Working With the Absent Antagonist

Day Thirty-eight: Skulking
Day Thirty-eight: Skulking (Photo credit: mbshane)

 

The book opens when the protagonist finds recent signs of the monster she has been hunting. The creature is nearby but does not actually appear until the next scene. Who is her main opponent? The creature. Where is it? Not here.

Scenes of pursuit and flight are perhaps the most common examples of absent antagonists. And thrillers are not the only books where the antagonist is not present. Maybe the protagonist is his/her own antagonist. How does the writer keep the reader involved when a direct confrontation just is not possible? Here are some techniques:

  • Develop the sense of danger. She knows it is out there but not exactly where so it could appear at any time. Show destruction previously caused by the antagonist and hint at what it could do to the protagonist.

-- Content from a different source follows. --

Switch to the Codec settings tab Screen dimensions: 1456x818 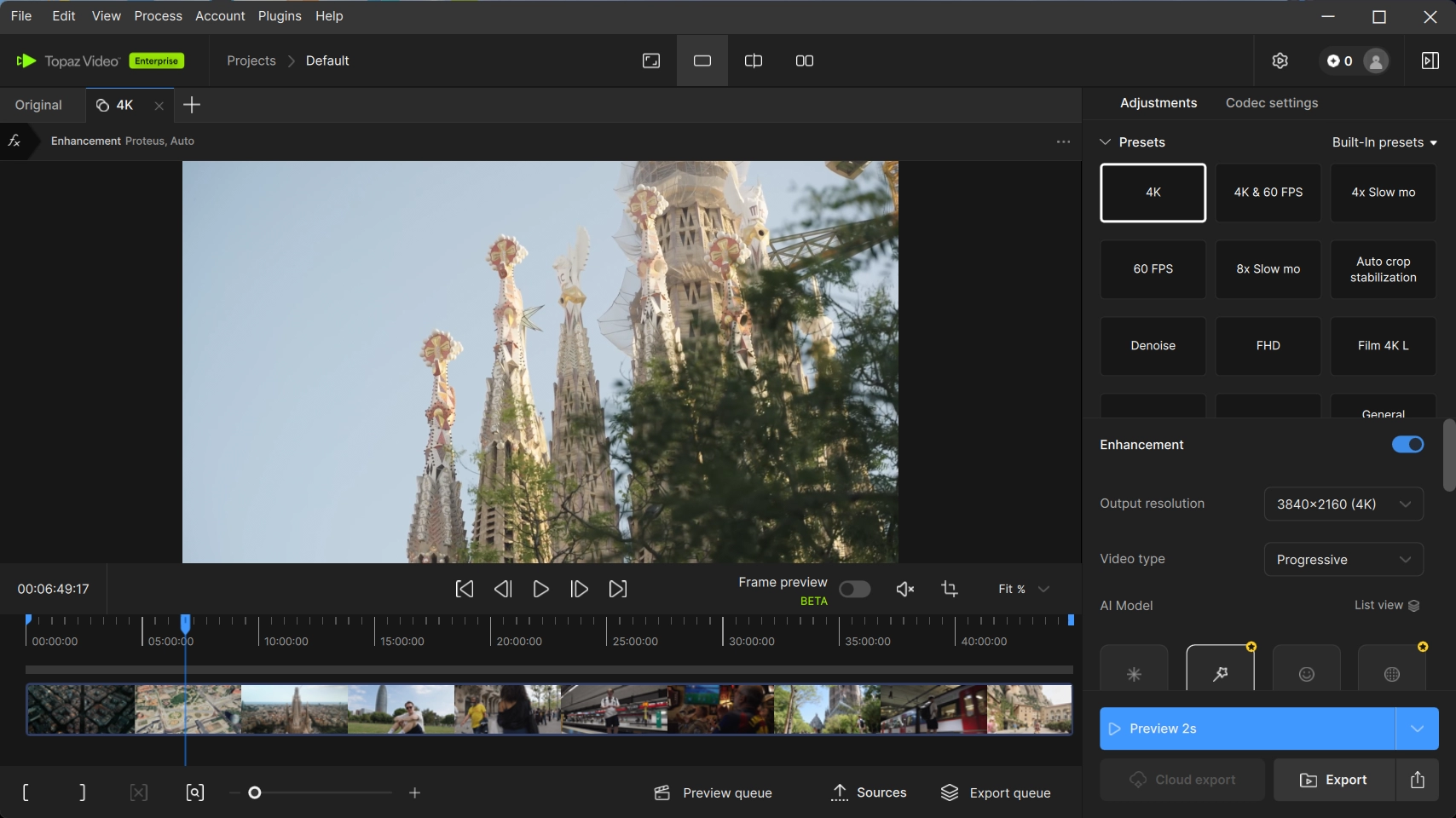coord(1271,103)
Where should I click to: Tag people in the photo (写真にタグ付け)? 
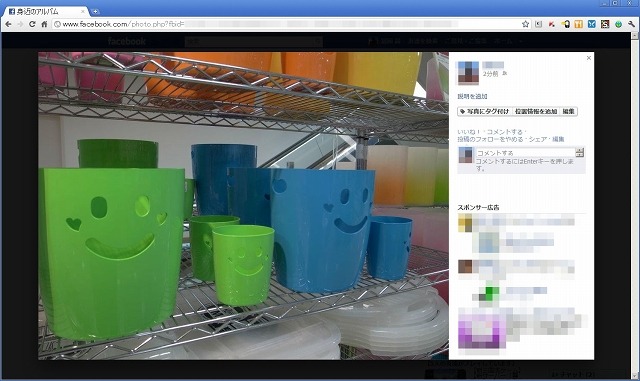pyautogui.click(x=484, y=111)
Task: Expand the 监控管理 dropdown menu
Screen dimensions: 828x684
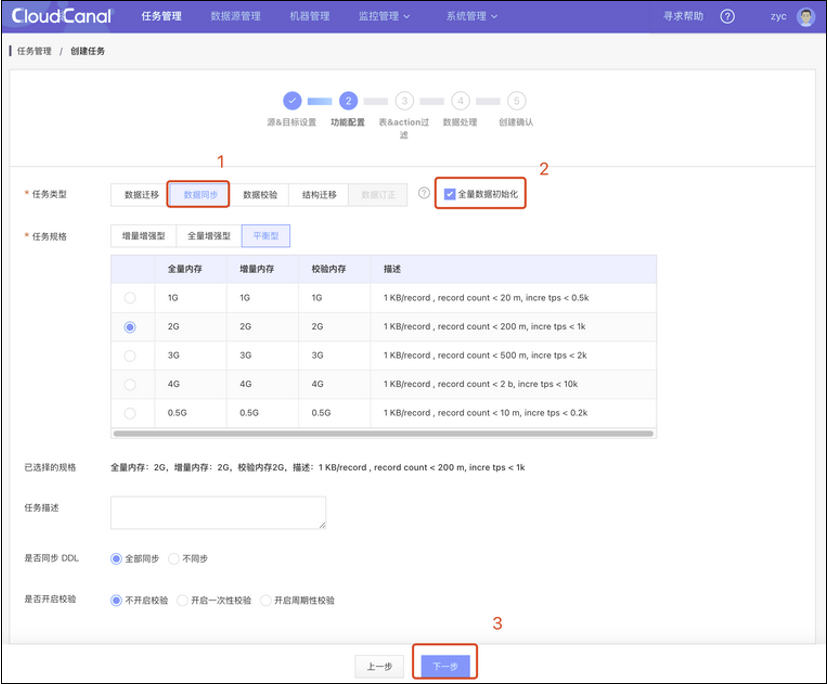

  • Develop the sense of uncertainty. Not only could it appear at any time and from any direction, she’s never actually seen the creature. Let her imagination run wild.

  • Make the mood forbidding. Plants rustle without a wind. Sour smell from the burned out den. Lack of magic where there should be lots. No wildlife moving. Add what could be a bad omen. Skin prickles. Imagine that ghosts or some part of the setting is trying to warn her of danger.

  • State fears/ worries/ uncertainties from the protagonist’s POV. If she is unsure of her success, the reader will worry too.

  • Set a time limit. The protagonist has to find the creature now before there are more victims and before someone else gets involved.

  • Have someone warn her of the danger. Have someone warn her of the worst case outcome – the one that happens or one that is similar to what happens.